Field of a Thousand Swords – Dave Bailey's Stories

Field of a Thousand Swords

“No! Please don’t. Stop. I’ll go for you if you let Kurou live.” Ami screamed.

Yasu lowered his sword and looked up at her with a grin. “That’s more like it. Do you swear?” he asked with a low growl.

Ami nodded as the tears ran down her cheeks.

“That’s not a good answer,” Yasu roared as he raised his sword and pulled Kurou’s head for the final blow.

“Yes! Yes, I swear. I swear on the life of my unborn children. I’ll go to your field of swords and fetch this Reaper’s Toll you are talking about. I swear it. Just let Kurou go.” Ami sobbed.

Yasu grinned wickedly as he lowered his sword. Then he gave Kurou a hard shove to the ground.

Kurou groaned and rolled over to look at Yasu. “No! You must not do this. He already had the Scarlet Terzite. If you give him the sword, he will be unstoppable.”

Ami shook her head and wiped the tears from her face as she shakily to her feet. “He is already unstoppable, Kurou. He defeated all five of us without it. The others are dead or dying. I just want us to live.”

Kurou groaned and refused to look at her.

“I will not look at your face ever again if you do this.”

“I don’t care if you don’t look at me, Kurou.
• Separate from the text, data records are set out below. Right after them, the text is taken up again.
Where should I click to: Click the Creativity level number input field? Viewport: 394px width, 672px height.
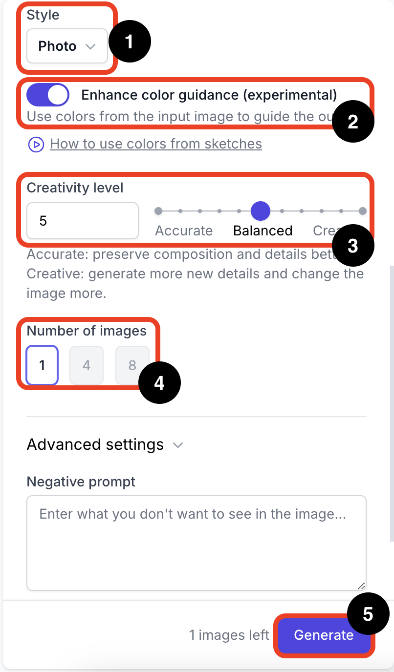point(83,221)
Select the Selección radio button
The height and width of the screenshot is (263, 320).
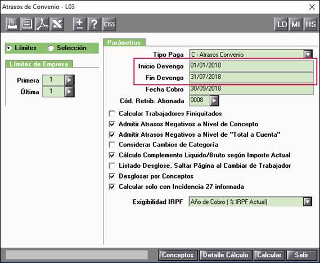pyautogui.click(x=51, y=48)
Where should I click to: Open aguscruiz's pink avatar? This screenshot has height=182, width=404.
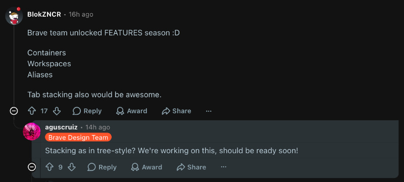pos(32,131)
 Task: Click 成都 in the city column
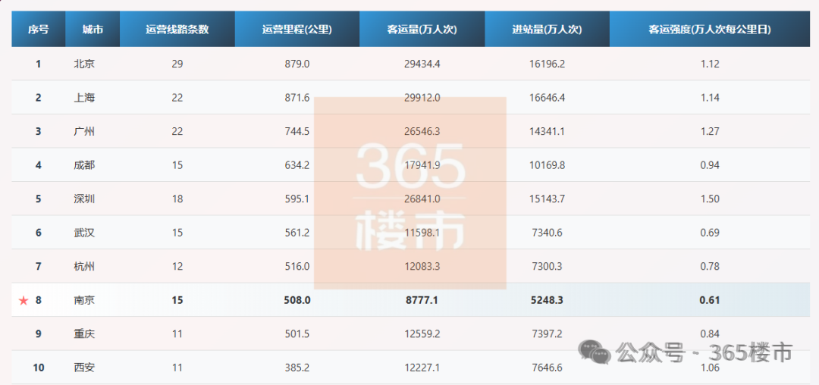pyautogui.click(x=84, y=165)
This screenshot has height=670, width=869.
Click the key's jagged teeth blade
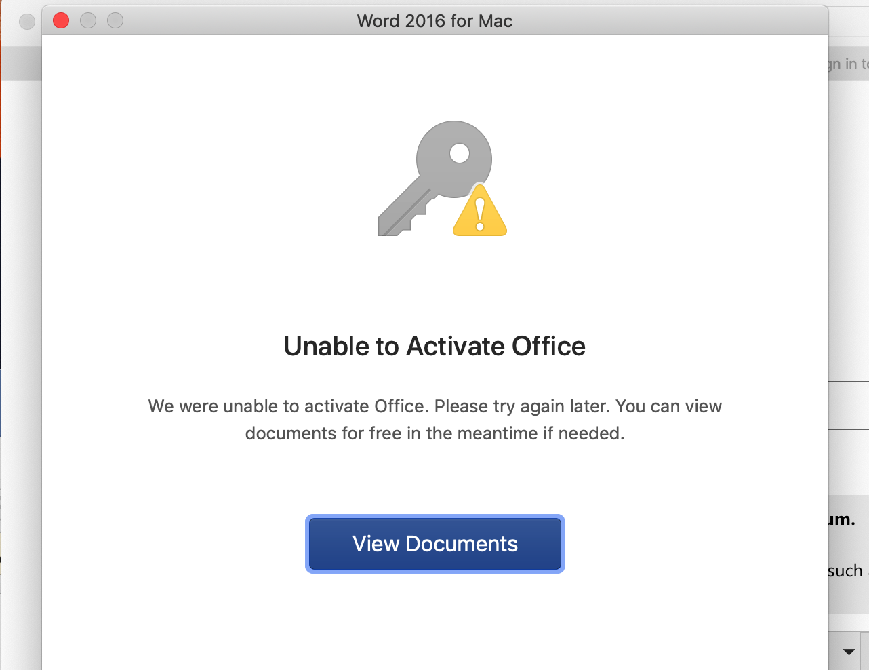[404, 212]
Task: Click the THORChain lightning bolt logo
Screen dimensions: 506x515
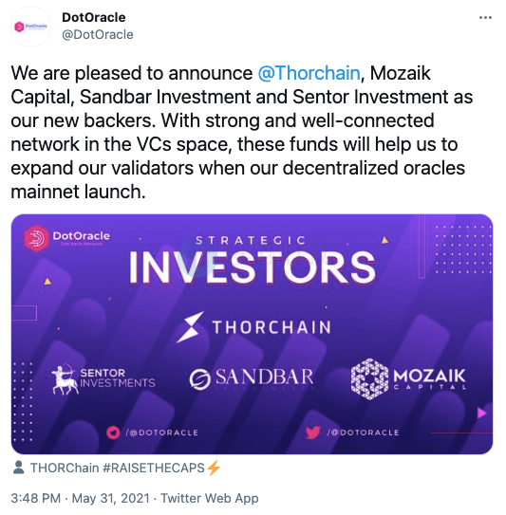Action: point(190,327)
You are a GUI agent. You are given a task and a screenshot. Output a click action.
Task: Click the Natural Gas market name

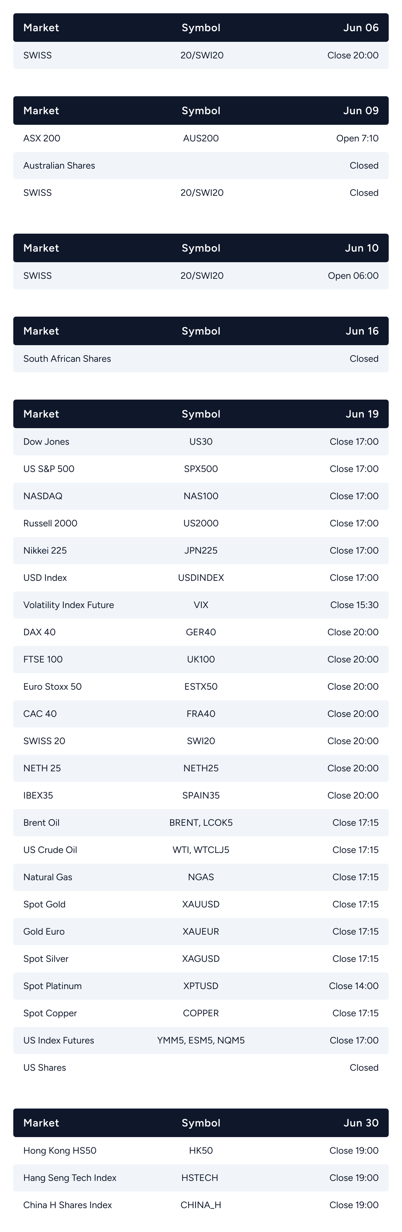[x=48, y=877]
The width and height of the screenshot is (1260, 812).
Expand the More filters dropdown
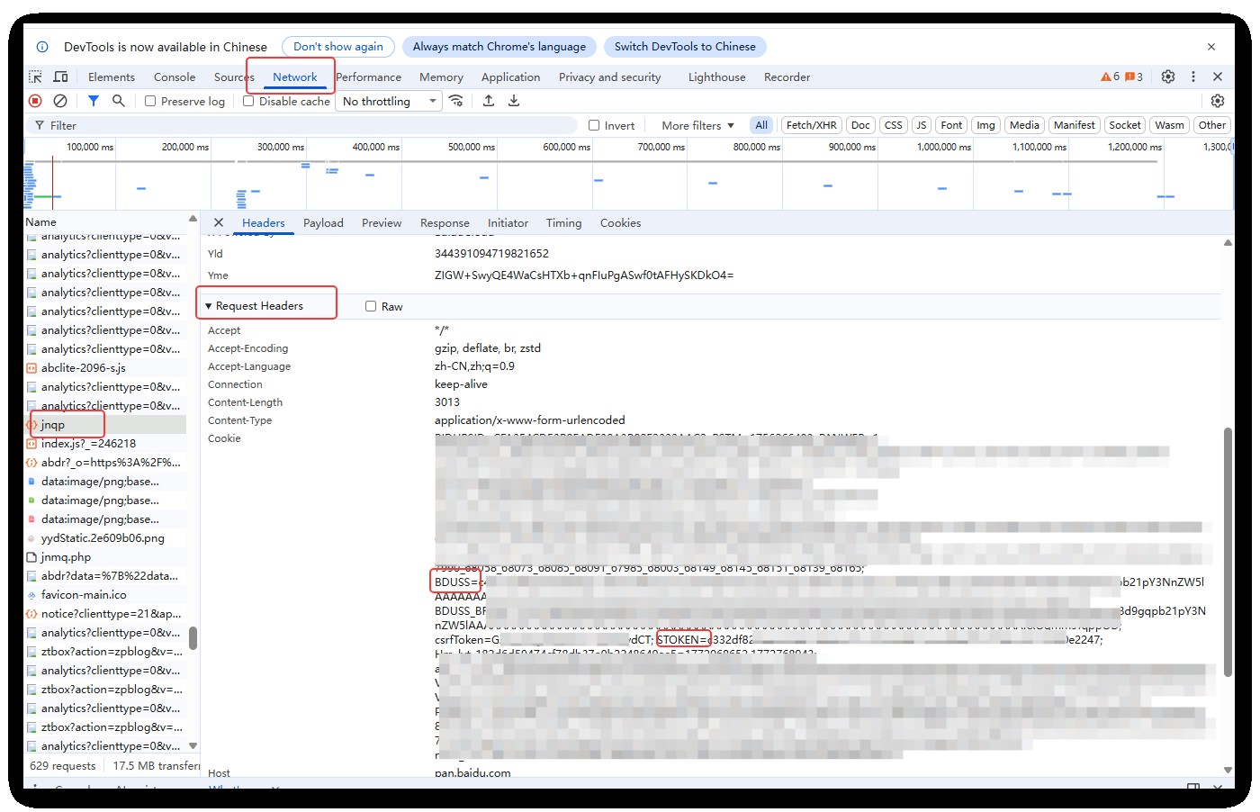point(698,126)
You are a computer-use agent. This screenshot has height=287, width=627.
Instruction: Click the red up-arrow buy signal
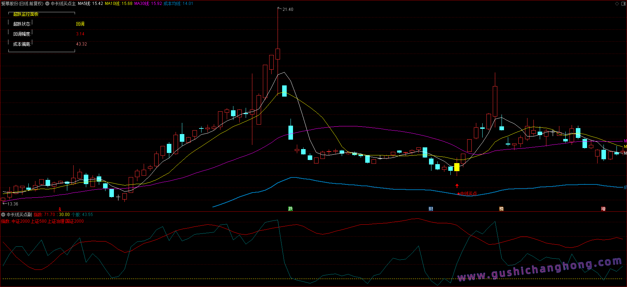(457, 186)
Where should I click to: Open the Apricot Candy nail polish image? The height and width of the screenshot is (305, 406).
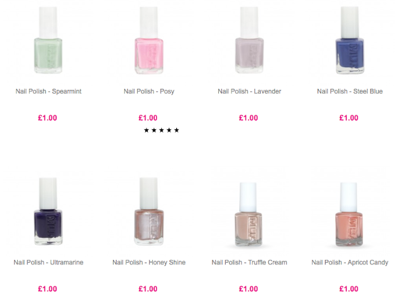[x=349, y=214]
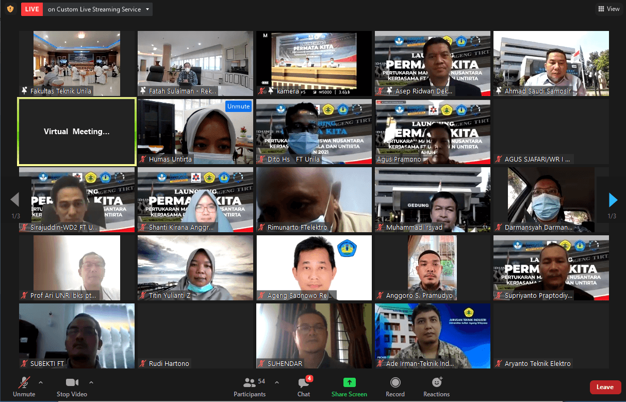The height and width of the screenshot is (402, 626).
Task: Expand audio options arrow beside Unmute
Action: [x=41, y=382]
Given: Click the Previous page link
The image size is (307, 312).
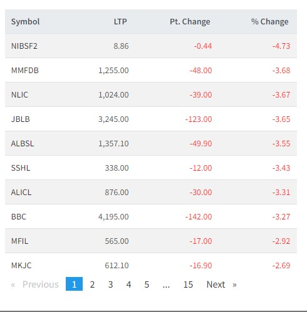Looking at the screenshot, I should click(x=35, y=284).
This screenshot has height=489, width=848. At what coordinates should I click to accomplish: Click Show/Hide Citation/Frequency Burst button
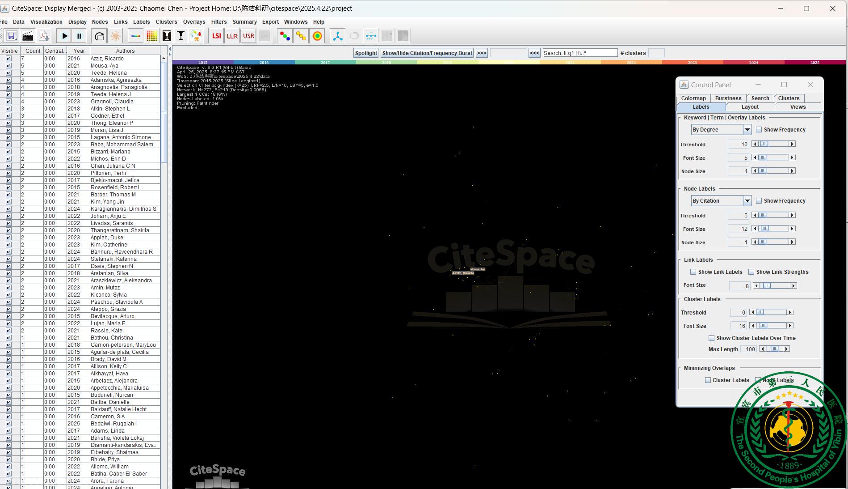427,53
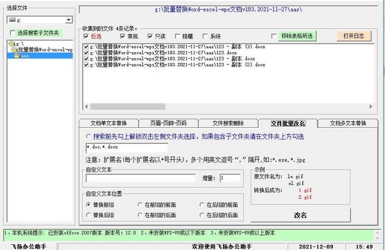Select the 替换后缀 radio button
Viewport: 385px width, 250px height.
(x=89, y=215)
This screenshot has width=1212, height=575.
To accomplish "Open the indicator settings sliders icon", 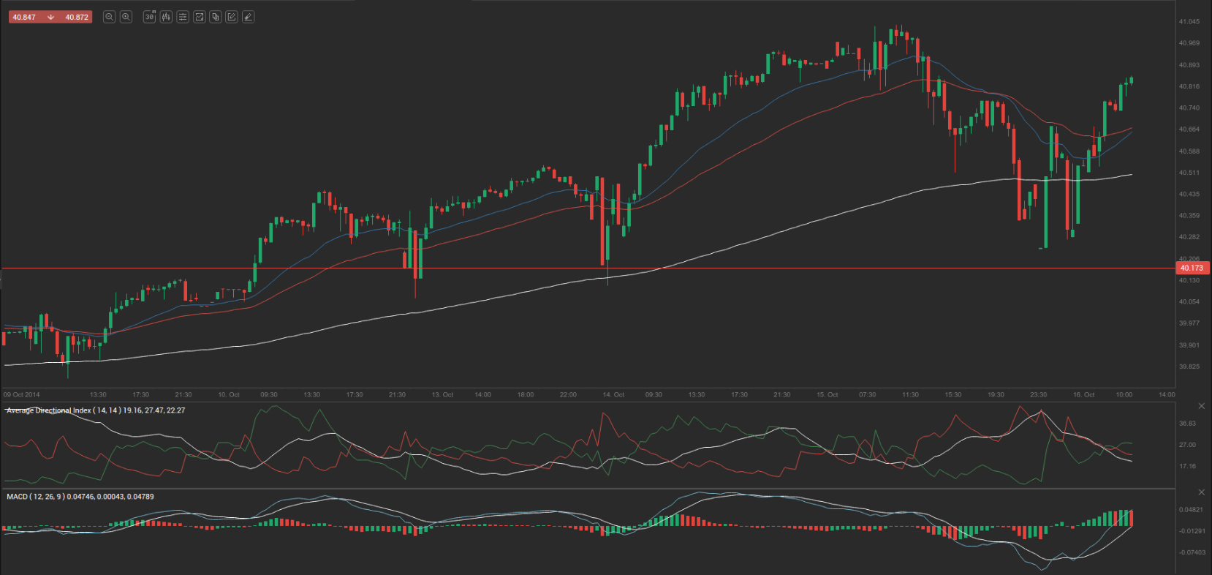I will pos(183,17).
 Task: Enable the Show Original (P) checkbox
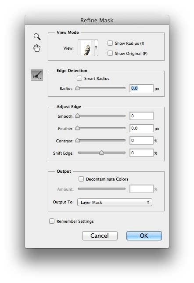(x=110, y=53)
Just knowing that you are still alive will be enough for me. The hope that someday you will look upon me again will be enough.”

“I will never look at you again,” Kurou spat in her direction, and then moaned in pain at the movement. Then he tried to push himself up.

Yasu kicked Kurou in the ribs. Hard. Ami heard ribs crack.

“Please stop it,” she sobbed. “I already said I would fetch your stupid sword. Now, leave him alone.”

Yasu smiled as he kicked Kurou again. “I don’t trust your kind,” he growled. “If I let him up, he’ll do something that would make me want to kill him. I need him alive for you to do what I want. So, it’s best he stay down.”

The large, burly man spat at Kurou who lay groaning at his feet. “Now, go fetch me my sword you snotty, little brat.”

Ami looked up at him pleadingly, “But where is it? How do you want me to get it if you don’t tell me where it is?”

Yasu snorted, “Seriously? You expect me to believe that line. You and your friends attacked me to try and steal the Scarlet Terzite. It’s obvious you wanted it to get to the Field of Swords. Why else would you have come after me like that?”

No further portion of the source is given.